An additional incentive provided for under the Rules of Civil Procedure to settle the matter is what is called a “Rule 49” offer to settle. Generally, it operates by ensuring a costs award that is favourable to a party who:
(i) makes an offer to settle that complies with the specifications of Rule 49; and
(ii) achieves a more favourable result at the hearing than offered under the offer to settle.
An offer to settle under this rule can be served by a plaintiff, defendant, applicant or respondent in an action, application, counterclaim, third party claim, crossclaim or motion.
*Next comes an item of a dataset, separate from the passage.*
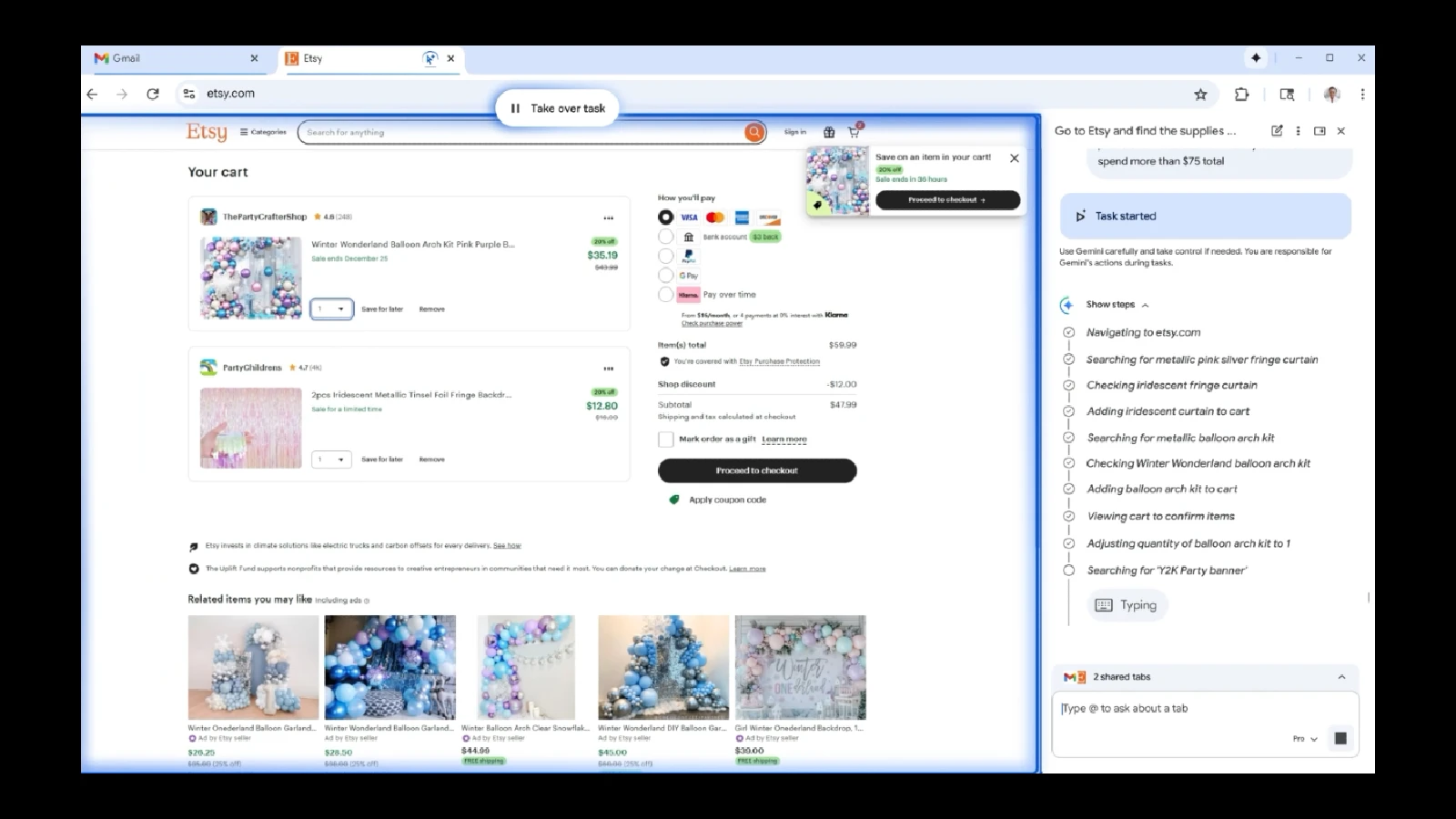
Task: Check Mark order as a gift
Action: (666, 440)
This means that this rule is applicable to motions on discrete issues within a legal dispute and is not limited only to offers made to settle the entire dispute.
In order to be eligible for the benefits provided under Rule 49, the following requirements must be met:
(i) the offer to settle must be made at least 7 days prior to the commencement of the hearing;
(ii) the offer to settle must be fixed, certain and understandable; and
(iii) it cannot be withdrawn or expire before the commencement of the hearing.
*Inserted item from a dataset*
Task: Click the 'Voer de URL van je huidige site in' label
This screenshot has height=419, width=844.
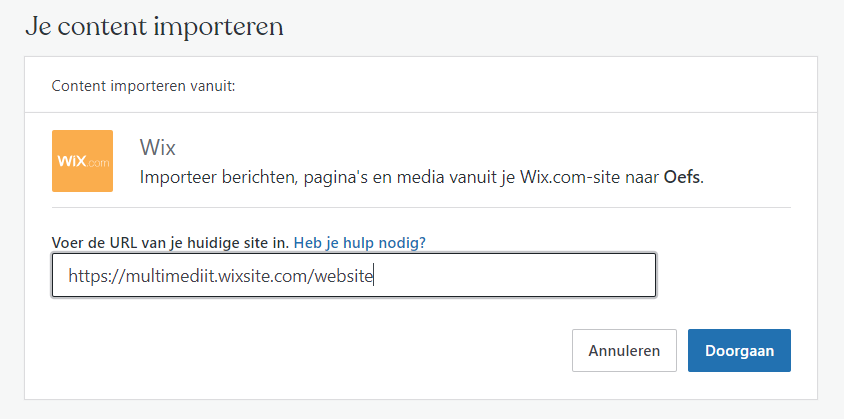Action: click(x=170, y=242)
In deciding whether or not to make an offer to settle under this rule, it is important to take into account the fact that the court, in exercising its discretion with respect to costs, may take into account any offer to settle made in writing, the date the offer was made and the terms of the offer.
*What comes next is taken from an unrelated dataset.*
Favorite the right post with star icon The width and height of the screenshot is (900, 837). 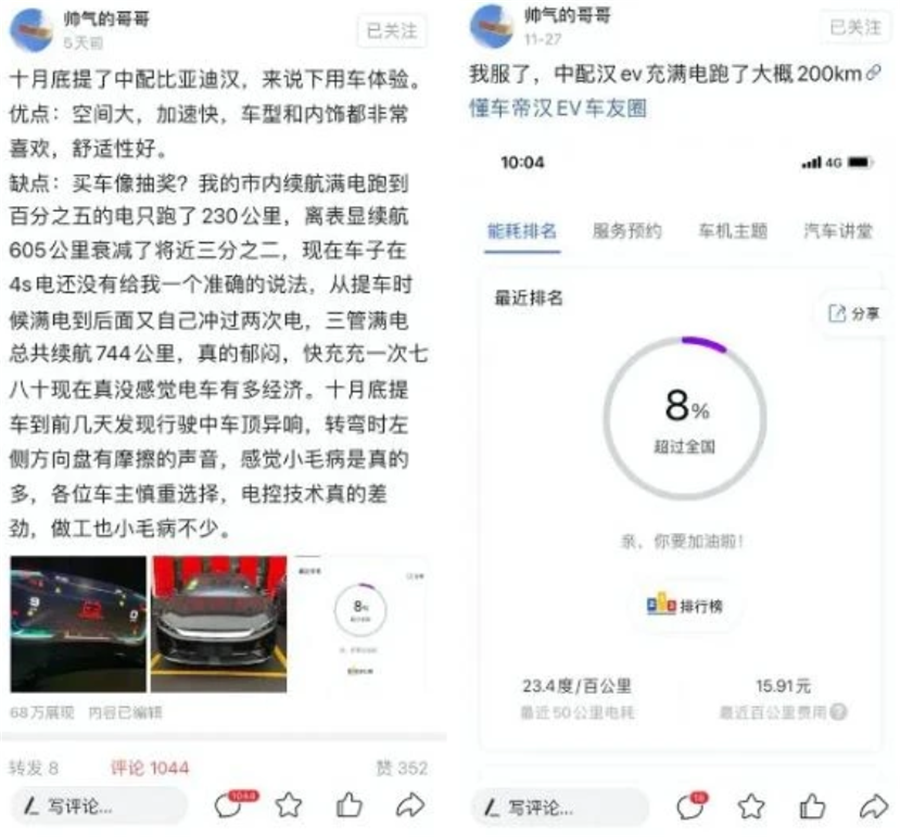(751, 807)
Where a plaintiff or applicant makes an offer under this rule and the judgment is as or more favourable to that party than the offer to settle, the plaintiff or applicant is entitled to the following:
(i) costs on a partial indemnity basis to the date of the offer to settle; and
(ii) costs on a substantial indemnity basis from that date forward.
Where a defendant or respondent makes an offer under this rule and the judgment is as or less favourable to the plaintiff or applicant than the terms of the offer to settle, the following applies:
(i) the plaintiff or applicant is entitled to partial indemnity costs to the date that the offer to settle was served; and
(ii) the defendant or respondent is entitled to partial indemnity costs from that date forward.
In the event that a party that made an offer to settle under this rule wishes to withdraw it, such withdrawal must be clear and unequivocal.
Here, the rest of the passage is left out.